Oct 23, 2018
My name is Iain Armstrong. I'm chair of PHA UK. I do two jobs, I do that part-time. I'm also consultant nurse in one of the large PH centers in the UK.
I've been working in PH now for 20 years. 20 years ago we thought it would be a good idea if some of the patients I had could be put in with other patients by telephone, and from that grew PHA UK, and next year is our 20th anniversary and we've got four and a half thousand members, which is half of the PH population in the UK. It's grown from a good idea into this big thing.
I was involved in PH when we first saw the first oral medicine, bosentan. And that generated (from when I was working the 18 month prior to that), we could diagnose PH, but there was very little else we could do. We could prepare some people for transplant and that was about it.
And then bosentan came along - and there was flolan at the time, but it was very limited. But what we had then was a licensed therapy. So what was really useful was a collaboration with a pharmaceutical company, in which we had a common agenda. With any support group, any organization like that, you need initial support. You can't create from nothing without that mutual support. Then we became bigger stronger. The community has become bigger because of collaborative work, both nationally and internationally. I think that's a really important aspect of PH community work. It normalizes something that makes people feel very alone. The rarity even in the UK, we've got 7000 patients in the UK. That makes it very rare. You feel very isolated because there's geographics and things like that.
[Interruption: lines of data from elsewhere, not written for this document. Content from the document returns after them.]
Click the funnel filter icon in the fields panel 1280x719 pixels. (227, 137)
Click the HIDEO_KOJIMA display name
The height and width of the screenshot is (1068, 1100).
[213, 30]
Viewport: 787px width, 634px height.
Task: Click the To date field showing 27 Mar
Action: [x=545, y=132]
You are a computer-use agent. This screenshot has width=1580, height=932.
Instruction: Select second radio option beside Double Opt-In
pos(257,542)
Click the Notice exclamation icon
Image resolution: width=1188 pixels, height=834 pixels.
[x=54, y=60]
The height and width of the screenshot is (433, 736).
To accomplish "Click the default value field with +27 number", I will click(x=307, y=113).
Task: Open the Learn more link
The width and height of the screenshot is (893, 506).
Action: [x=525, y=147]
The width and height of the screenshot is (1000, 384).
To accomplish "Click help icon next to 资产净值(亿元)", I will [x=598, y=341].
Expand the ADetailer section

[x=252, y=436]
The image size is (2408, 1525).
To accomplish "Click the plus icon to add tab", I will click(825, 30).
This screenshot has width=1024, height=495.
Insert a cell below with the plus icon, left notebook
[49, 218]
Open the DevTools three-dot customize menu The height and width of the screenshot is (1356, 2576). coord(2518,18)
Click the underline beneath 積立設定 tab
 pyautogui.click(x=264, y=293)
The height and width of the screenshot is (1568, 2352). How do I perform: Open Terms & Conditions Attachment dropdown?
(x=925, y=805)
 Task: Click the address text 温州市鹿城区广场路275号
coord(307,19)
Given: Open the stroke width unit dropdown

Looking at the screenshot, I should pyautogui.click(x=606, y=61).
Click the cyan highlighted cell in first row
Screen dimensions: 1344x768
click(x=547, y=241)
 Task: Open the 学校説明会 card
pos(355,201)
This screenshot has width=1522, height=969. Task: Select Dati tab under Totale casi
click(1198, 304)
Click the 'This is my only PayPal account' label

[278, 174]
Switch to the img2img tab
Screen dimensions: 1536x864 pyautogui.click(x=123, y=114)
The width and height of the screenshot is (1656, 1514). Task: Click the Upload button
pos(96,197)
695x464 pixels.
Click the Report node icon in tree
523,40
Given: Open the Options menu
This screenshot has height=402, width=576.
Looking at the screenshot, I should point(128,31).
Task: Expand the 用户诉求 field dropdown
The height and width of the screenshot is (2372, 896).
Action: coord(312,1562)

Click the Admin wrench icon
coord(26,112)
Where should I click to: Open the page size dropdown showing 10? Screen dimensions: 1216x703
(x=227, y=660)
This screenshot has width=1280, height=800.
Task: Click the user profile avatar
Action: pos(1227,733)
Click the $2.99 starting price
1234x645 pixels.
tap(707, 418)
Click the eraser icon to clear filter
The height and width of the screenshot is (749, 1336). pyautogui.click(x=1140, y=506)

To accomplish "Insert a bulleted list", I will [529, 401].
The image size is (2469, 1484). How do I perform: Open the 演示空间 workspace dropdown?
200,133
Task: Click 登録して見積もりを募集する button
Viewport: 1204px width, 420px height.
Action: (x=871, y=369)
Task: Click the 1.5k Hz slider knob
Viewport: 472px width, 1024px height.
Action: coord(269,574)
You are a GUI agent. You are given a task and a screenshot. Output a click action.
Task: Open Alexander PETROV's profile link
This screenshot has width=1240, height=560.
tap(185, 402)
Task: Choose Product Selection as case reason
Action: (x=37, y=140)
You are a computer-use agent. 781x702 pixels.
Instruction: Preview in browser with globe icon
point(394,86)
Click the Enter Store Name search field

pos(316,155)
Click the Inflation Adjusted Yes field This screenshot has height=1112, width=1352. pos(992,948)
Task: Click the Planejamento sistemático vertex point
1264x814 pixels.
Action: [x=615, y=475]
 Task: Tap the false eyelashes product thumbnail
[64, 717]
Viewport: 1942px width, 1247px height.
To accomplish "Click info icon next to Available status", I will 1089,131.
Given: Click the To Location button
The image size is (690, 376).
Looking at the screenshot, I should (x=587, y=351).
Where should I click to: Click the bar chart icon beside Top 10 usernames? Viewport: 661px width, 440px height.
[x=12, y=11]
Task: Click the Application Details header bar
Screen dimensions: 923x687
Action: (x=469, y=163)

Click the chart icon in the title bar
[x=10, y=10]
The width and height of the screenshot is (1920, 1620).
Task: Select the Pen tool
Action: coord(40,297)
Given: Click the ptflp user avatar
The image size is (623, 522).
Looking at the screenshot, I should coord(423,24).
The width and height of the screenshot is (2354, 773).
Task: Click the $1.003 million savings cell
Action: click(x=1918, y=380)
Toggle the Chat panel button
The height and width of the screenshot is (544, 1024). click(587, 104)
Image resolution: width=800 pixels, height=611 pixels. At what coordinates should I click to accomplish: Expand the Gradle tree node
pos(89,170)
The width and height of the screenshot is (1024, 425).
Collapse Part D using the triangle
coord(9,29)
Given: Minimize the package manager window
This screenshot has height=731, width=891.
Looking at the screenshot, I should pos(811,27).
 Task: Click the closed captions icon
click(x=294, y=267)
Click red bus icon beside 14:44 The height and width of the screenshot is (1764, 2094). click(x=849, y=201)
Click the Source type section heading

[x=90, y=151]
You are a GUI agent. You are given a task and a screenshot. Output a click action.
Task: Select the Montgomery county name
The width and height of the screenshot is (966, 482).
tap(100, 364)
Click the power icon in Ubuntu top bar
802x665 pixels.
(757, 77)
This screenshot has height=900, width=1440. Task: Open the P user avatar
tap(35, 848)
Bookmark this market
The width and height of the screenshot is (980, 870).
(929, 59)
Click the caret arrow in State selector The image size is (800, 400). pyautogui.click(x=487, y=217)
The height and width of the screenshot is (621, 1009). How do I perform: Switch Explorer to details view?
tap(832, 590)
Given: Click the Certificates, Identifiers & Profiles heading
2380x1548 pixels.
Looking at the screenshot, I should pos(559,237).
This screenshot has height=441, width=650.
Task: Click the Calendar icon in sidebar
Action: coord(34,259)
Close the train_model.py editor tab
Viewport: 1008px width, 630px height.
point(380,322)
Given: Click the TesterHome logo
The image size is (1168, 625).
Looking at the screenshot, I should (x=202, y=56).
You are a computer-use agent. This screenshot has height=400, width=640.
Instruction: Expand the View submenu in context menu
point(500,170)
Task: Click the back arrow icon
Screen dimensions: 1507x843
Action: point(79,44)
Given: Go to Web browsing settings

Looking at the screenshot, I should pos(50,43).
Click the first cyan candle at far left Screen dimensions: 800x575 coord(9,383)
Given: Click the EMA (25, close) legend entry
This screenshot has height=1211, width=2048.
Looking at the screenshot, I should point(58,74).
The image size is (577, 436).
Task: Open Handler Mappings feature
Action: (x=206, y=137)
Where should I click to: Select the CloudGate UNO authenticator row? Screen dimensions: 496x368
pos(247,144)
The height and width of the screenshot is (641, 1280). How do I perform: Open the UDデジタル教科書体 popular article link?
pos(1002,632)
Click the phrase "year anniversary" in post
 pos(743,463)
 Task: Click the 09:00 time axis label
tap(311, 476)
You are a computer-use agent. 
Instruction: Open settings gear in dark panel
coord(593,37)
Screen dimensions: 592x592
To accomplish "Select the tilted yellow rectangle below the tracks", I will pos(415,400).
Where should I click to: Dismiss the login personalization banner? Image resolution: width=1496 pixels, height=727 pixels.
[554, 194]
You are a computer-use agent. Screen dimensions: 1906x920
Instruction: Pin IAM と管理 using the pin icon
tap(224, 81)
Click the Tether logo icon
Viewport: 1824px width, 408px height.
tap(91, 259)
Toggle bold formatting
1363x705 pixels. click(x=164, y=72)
What we're doing this year, we've actually tried to be very specific about our PHawareness Week [October 22-28]. So this year what we're talking about is individuals being about to talk with friends and family about PH. The work that we've done over the last few years - even in the close knit loved family unit, it's actually quite misunderstood when people feel quite isolated. Actually, being able to have a narrative story that you can tell and share is very powerful. We're trying to provide materials in which that can happen, but one of the taglines that we are going to use this year is the place the potentially transplant may have PH. Not because it's the common end pathway, but it generates a response from the listener, saying, "I didn't realize it was that serious." The diagnosis of PH, at first doesn't sound serious at all. If we call it “cancer,” there'd be a natural sort of human response. PH doesn't sound like that, so we've been exploring, listening to our members. So we’re going to use the place of transplantation so we can get some media publicity to grab people's attention onto a story which really can be quite inspirational and helps people to understand in a way that is fresh.
I was doing a PhD in pulmonary hypertension, looking at the place of hope in life threatening illness. I was aware at that time, that it was actually very difficult for the individuals to have a narrative with clinicians about how does this impact on my quality of life? The quality of life tools available were often quite complex, not sensitive enough to look at PH itself. EmPHasis10 is what we call disease specific quality of life measure, and one that could easily be completed frequently in clinic. So when there’s intervention or when there is change. There's ten questions. Two and a half years in development, and it's been around now for nearly five years and it's been translated into the 35th language internationally. What we were looking at, at the time, primarily was a tool, in which an individual could have a conversation with healthcare professionals and say, "This is what it's like." So it's called a patient reported outcome measure. We feel it, and I professionally feel, it’s absolutely crucial. It's a descriptor rather than a predictor of the future. To see that type of tool being used in the management and care of PH, I feel is professionally really important.
And what it does also is it raises the individual patient's health and illness, [and puts how they] experience illness on the agenda. Without any doubt a rare disease in healthcare, a patient struggles and has to fight above his belt. So what we're really keen on doing with our patient advocacy group is that we get an equal slice of healthcare provision. The rarity should not be a punishment. Keep it on the agenda with people, policy makers, healthcare policy makers, etc. It's an expensive disease to treat. It's always been in the UK, what we would call, a political disease. So advocacy with government, healthcare etc. So it's absolutely crucial.
I will say, our success has always been about collaboration with professionals, policy makers, internationally, and pharma. And you can't be successful unless there's collaboration.
I’m Iain Armstrong and I'm aware that I’m rare.